Start of Input
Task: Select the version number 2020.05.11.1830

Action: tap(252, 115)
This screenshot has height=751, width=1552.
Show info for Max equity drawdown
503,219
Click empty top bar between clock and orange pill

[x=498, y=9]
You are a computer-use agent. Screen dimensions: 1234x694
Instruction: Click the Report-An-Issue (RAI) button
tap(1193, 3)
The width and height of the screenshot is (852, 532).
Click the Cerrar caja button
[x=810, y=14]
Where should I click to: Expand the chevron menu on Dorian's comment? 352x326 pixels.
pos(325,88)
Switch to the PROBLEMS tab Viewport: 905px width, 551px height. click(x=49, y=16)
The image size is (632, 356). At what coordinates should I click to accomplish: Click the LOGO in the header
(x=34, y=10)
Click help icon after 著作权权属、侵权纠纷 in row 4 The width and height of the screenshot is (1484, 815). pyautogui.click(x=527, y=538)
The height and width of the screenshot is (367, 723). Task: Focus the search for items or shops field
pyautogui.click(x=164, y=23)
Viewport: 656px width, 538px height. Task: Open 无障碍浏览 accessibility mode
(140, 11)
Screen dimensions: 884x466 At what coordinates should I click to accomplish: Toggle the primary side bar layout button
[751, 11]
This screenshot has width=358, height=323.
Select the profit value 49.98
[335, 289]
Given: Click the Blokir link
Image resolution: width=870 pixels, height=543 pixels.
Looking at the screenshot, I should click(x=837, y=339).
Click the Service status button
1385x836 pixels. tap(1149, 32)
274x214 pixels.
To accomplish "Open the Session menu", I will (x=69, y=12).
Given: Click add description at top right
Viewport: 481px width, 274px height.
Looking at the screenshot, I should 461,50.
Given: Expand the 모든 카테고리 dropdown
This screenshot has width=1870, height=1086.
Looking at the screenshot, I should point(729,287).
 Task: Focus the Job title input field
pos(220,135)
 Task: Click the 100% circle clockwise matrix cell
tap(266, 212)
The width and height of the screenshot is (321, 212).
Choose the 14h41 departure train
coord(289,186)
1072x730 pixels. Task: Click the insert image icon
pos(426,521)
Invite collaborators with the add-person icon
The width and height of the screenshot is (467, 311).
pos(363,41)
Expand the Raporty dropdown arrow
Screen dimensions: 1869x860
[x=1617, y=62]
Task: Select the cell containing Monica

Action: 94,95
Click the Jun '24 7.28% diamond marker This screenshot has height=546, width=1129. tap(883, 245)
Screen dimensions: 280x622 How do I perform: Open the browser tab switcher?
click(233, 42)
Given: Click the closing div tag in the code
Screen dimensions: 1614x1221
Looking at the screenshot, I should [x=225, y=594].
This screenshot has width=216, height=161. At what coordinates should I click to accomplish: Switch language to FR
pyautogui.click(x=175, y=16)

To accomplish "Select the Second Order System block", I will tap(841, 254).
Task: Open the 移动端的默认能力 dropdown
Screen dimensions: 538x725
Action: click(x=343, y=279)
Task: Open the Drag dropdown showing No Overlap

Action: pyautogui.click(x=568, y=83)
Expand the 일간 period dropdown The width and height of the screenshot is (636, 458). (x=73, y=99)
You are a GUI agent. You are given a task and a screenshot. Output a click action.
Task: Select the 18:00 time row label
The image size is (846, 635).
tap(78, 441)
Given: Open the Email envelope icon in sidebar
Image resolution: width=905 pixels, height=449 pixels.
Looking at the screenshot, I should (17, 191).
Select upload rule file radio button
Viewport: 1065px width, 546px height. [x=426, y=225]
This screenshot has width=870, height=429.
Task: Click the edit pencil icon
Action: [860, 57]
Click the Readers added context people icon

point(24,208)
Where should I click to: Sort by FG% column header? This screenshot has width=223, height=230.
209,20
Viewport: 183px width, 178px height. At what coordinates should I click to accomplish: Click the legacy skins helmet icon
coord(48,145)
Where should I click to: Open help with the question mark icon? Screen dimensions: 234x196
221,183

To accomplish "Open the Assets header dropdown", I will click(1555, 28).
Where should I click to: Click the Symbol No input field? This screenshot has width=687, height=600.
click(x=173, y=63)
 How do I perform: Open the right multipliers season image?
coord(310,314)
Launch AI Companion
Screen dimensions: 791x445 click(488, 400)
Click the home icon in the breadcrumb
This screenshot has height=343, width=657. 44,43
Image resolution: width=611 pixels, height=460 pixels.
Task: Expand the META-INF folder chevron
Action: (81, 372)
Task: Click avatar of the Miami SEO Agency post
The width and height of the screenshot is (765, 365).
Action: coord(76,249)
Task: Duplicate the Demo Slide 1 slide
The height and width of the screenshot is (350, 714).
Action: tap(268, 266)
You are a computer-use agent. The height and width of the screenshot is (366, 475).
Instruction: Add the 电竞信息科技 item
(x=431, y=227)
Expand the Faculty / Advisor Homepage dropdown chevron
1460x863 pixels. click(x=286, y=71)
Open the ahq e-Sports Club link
End of Input
About this task —
Retype every entry exactly.

The completed task —
Task: Select the version number 2020.05.11.1830

Action: tap(252, 115)
This screenshot has height=751, width=1552.
Show info for Max equity drawdown
503,219
Click empty top bar between clock and orange pill

[x=498, y=9]
You are a computer-use agent. Screen dimensions: 1234x694
Instruction: Click the Report-An-Issue (RAI) button
tap(1193, 3)
The width and height of the screenshot is (852, 532).
Click the Cerrar caja button
[x=810, y=14]
Where should I click to: Expand the chevron menu on Dorian's comment? 352x326 pixels.
pos(325,88)
Switch to the PROBLEMS tab Viewport: 905px width, 551px height. click(x=49, y=16)
The image size is (632, 356). At what coordinates should I click to accomplish: Click the LOGO in the header
(x=34, y=10)
Click help icon after 著作权权属、侵权纠纷 in row 4 The width and height of the screenshot is (1484, 815). pyautogui.click(x=527, y=538)
The height and width of the screenshot is (367, 723). Task: Focus the search for items or shops field
pyautogui.click(x=164, y=23)
Viewport: 656px width, 538px height. Task: Open 无障碍浏览 accessibility mode
(140, 11)
Screen dimensions: 884x466 At what coordinates should I click to accomplish: Toggle the primary side bar layout button
[751, 11]
This screenshot has width=358, height=323.
Select the profit value 49.98
[335, 289]
Given: Click the Blokir link
Image resolution: width=870 pixels, height=543 pixels.
Looking at the screenshot, I should click(x=837, y=339).
Click the Service status button
1385x836 pixels. tap(1149, 32)
274x214 pixels.
To accomplish "Open the Session menu", I will (x=69, y=12).
Given: Click add description at top right
Viewport: 481px width, 274px height.
Looking at the screenshot, I should 461,50.
Given: Expand the 모든 카테고리 dropdown
This screenshot has width=1870, height=1086.
Looking at the screenshot, I should point(729,287).
 Task: Focus the Job title input field
pos(220,135)
 Task: Click the 100% circle clockwise matrix cell
tap(266, 212)
The width and height of the screenshot is (321, 212).
Choose the 14h41 departure train
coord(289,186)
1072x730 pixels. Task: Click the insert image icon
pos(426,521)
Invite collaborators with the add-person icon
The width and height of the screenshot is (467, 311).
pos(363,41)
Expand the Raporty dropdown arrow
Screen dimensions: 1869x860
[x=1617, y=62]
Task: Select the cell containing Monica

Action: 94,95
Click the Jun '24 7.28% diamond marker This screenshot has height=546, width=1129. tap(883, 245)
Screen dimensions: 280x622 How do I perform: Open the browser tab switcher?
click(233, 42)
Given: Click the closing div tag in the code
Screen dimensions: 1614x1221
Looking at the screenshot, I should [x=225, y=594].
This screenshot has width=216, height=161. At what coordinates should I click to accomplish: Switch language to FR
pyautogui.click(x=175, y=16)

To accomplish "Select the Second Order System block", I will tap(841, 254).
Task: Open the 移动端的默认能力 dropdown
Screen dimensions: 538x725
Action: click(x=343, y=279)
Task: Open the Drag dropdown showing No Overlap

Action: pyautogui.click(x=568, y=83)
Expand the 일간 period dropdown The width and height of the screenshot is (636, 458). (x=73, y=99)
You are a GUI agent. You are given a task and a screenshot. Output a click action.
Task: Select the 18:00 time row label
The image size is (846, 635).
tap(78, 441)
Given: Open the Email envelope icon in sidebar
Image resolution: width=905 pixels, height=449 pixels.
Looking at the screenshot, I should (17, 191).
Select upload rule file radio button
Viewport: 1065px width, 546px height. [x=426, y=225]
This screenshot has width=870, height=429.
Task: Click the edit pencil icon
Action: [860, 57]
Click the Readers added context people icon

point(24,208)
Where should I click to: Sort by FG% column header? This screenshot has width=223, height=230.
209,20
Viewport: 183px width, 178px height. At what coordinates should I click to accomplish: Click the legacy skins helmet icon
coord(48,145)
Where should I click to: Open help with the question mark icon? Screen dimensions: 234x196
221,183

To accomplish "Open the Assets header dropdown", I will click(1555, 28).
Where should I click to: Click the Symbol No input field? This screenshot has width=687, height=600.
click(x=173, y=63)
 How do I perform: Open the right multipliers season image?
coord(310,314)
Launch AI Companion
Screen dimensions: 791x445 click(488, 400)
Click the home icon in the breadcrumb
This screenshot has height=343, width=657. 44,43
Image resolution: width=611 pixels, height=460 pixels.
Task: Expand the META-INF folder chevron
Action: (81, 372)
Task: Click avatar of the Miami SEO Agency post
The width and height of the screenshot is (765, 365).
Action: coord(76,249)
Task: Duplicate the Demo Slide 1 slide
The height and width of the screenshot is (350, 714).
Action: tap(268, 266)
You are a computer-use agent. The height and width of the screenshot is (366, 475).
Instruction: Add the 电竞信息科技 item
(x=431, y=227)
Expand the Faculty / Advisor Homepage dropdown chevron
1460x863 pixels. click(x=286, y=71)
Open the ahq e-Sports Club link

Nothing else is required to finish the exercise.